From: Christoph Hellwig <hch@infradead.org>
To: Simon Richter <Simon.Richter@hogyros.de>
Cc: Christoph Hellwig <hch@infradead.org>,
Jani Partanen <jiipee@sotapeli.fi>,
Giovanni Cabiddu <giovanni.cabiddu@intel.com>,
clm@fb.com, dsterba@suse.com, terrelln@fb.com,
herbert@gondor.apana.org.au, linux-btrfs@vger.kernel.org,
linux-crypto@vger.kernel.org, qat-linux@intel.com, cyan@meta.com,
brian.will@intel.com, weigang.li@intel.com,
senozhatsky@chromium.org
Subject: Re: [RFC PATCH 00/16] btrfs: offload compression to hardware accelerators
Date: Thu, 4 Dec 2025 02:06:35 -0800 [thread overview]
Message-ID: <aTFdK1QU6Q-GPZe4@infradead.org> (raw)

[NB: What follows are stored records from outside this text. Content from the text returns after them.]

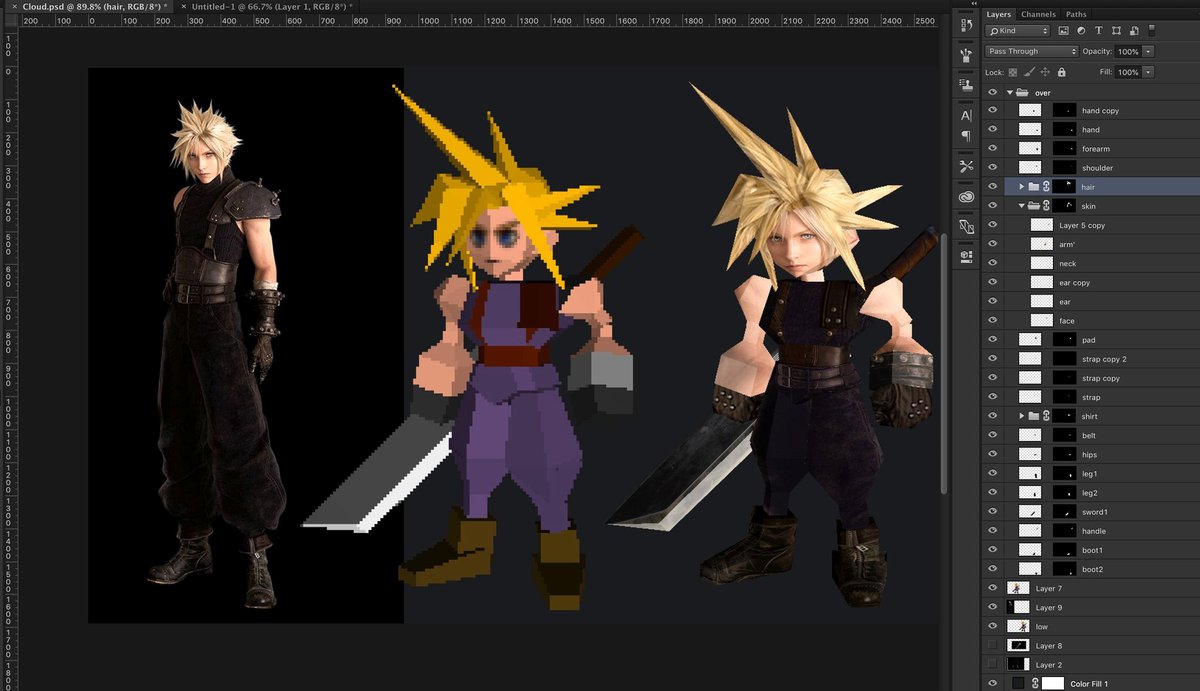Open the Character panel icon
Image resolution: width=1200 pixels, height=691 pixels.
click(x=966, y=115)
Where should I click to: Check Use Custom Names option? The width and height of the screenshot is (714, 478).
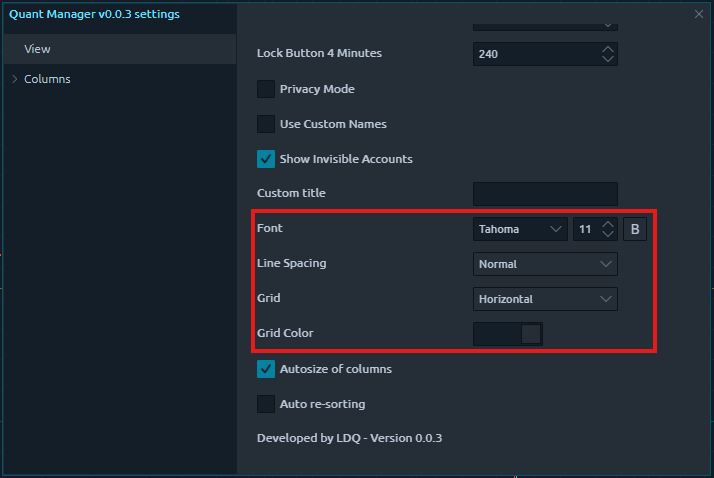pos(266,124)
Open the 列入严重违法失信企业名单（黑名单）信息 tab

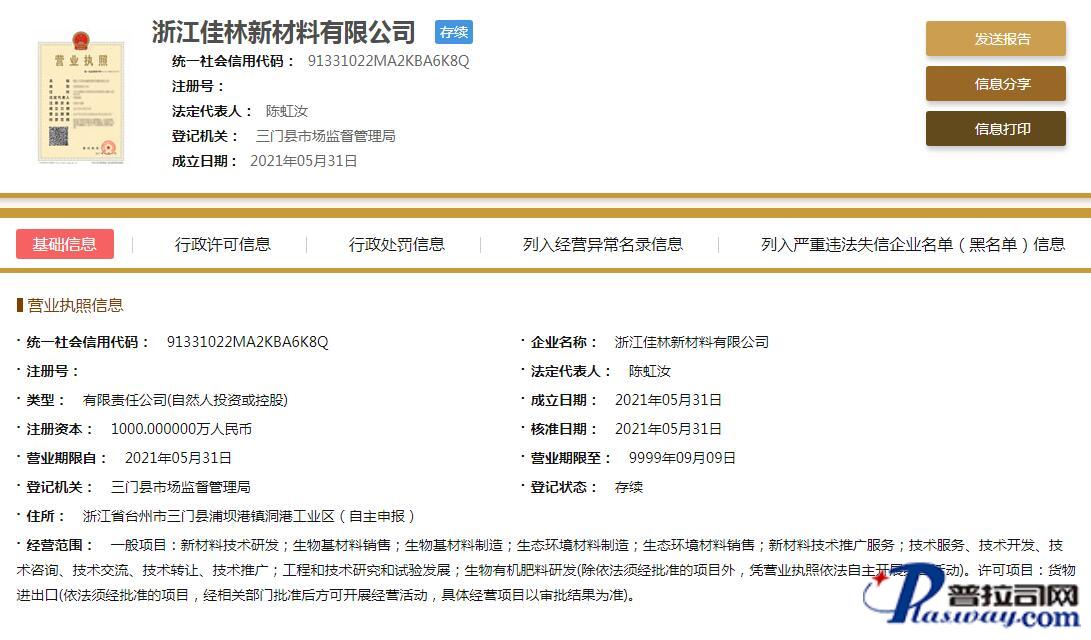coord(912,244)
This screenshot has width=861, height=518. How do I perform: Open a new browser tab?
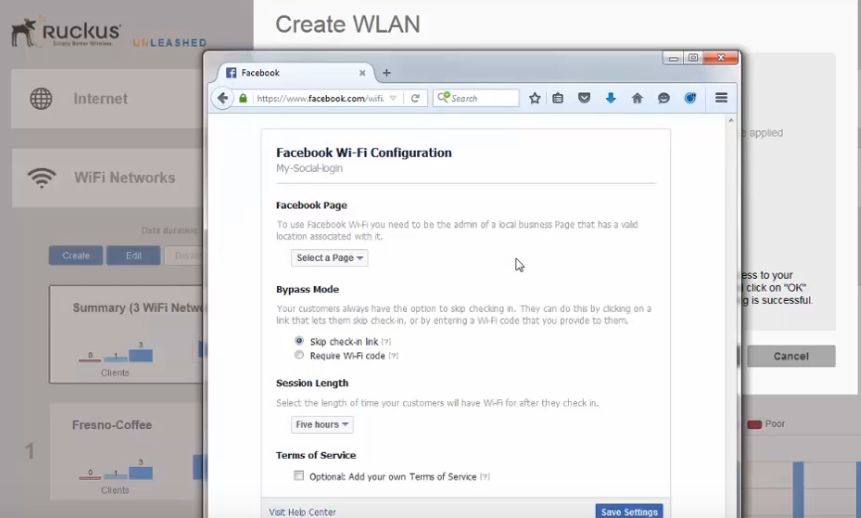(387, 73)
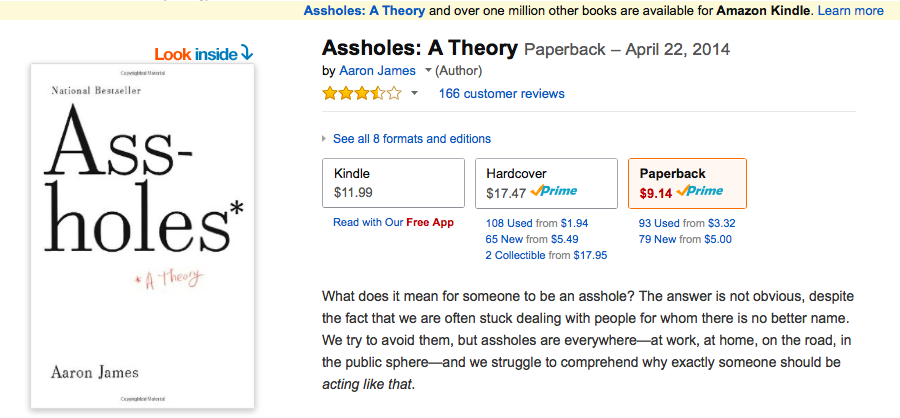Click the book cover thumbnail image
The width and height of the screenshot is (900, 418).
click(x=142, y=237)
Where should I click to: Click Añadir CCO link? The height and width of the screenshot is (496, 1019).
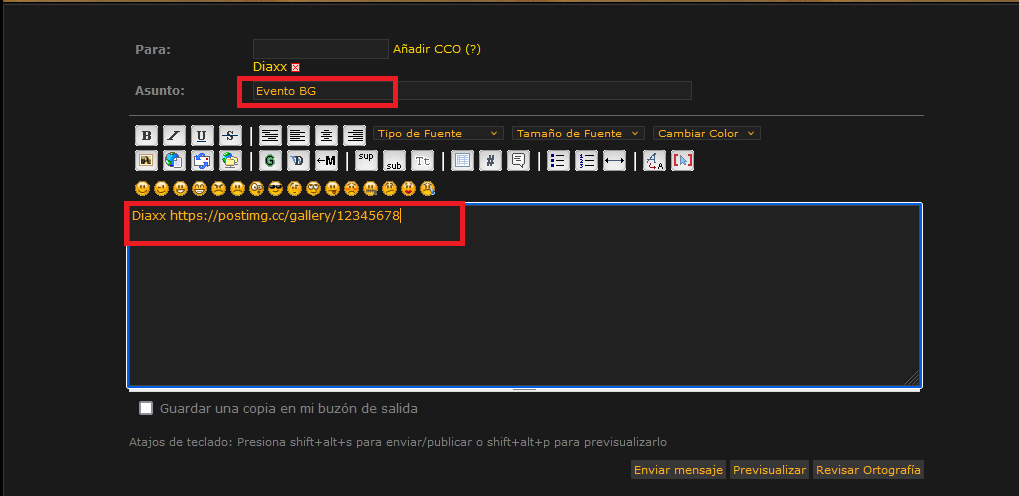point(437,49)
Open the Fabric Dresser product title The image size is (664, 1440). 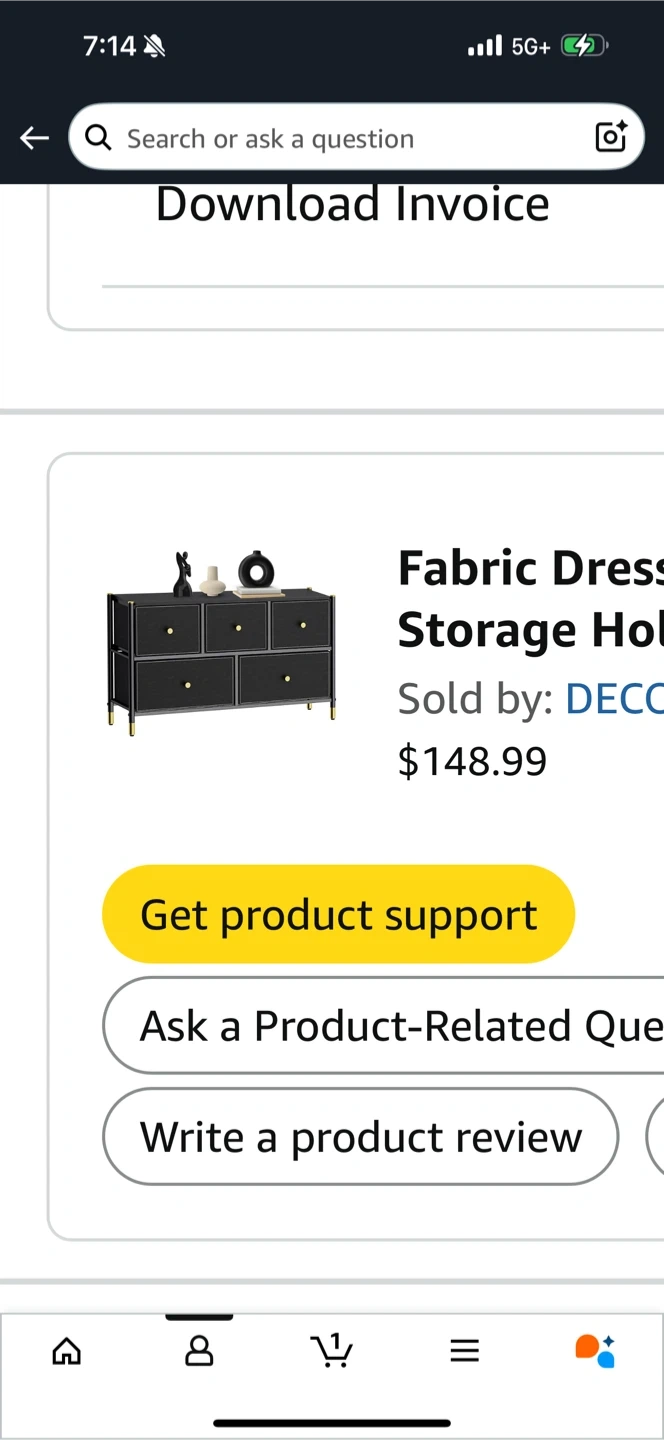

In-Reply-To: <9d7b182e-9da7-458f-b913-14eee415359d@hogyros.de>
On Wed, Dec 03, 2025 at 07:47:11PM +0900, Simon Richter wrote:
> Unpacking is quite a bit faster as well, to the point where unpacking the
> compressed block of 4GiB NUL bytes is faster than reading 4 GiB from
> /dev/zero for me.
Which makes me wonder why Intel isn't showing decompression numbers.
For file system workloads those generally are more much common, and
they are generally synchronous while writes often or not, and
compressible ones should be even less so.
> For acomp, I pretty much always expect offloading to be worth the overhead
> if hardware is available, simply because working with bitstreams is awkward
> on any architecture that isn't specifically designed for it, and when an
> algorithm requires building a dictionary, gathering statistics and two-pass
> processing, that becomes even more visible.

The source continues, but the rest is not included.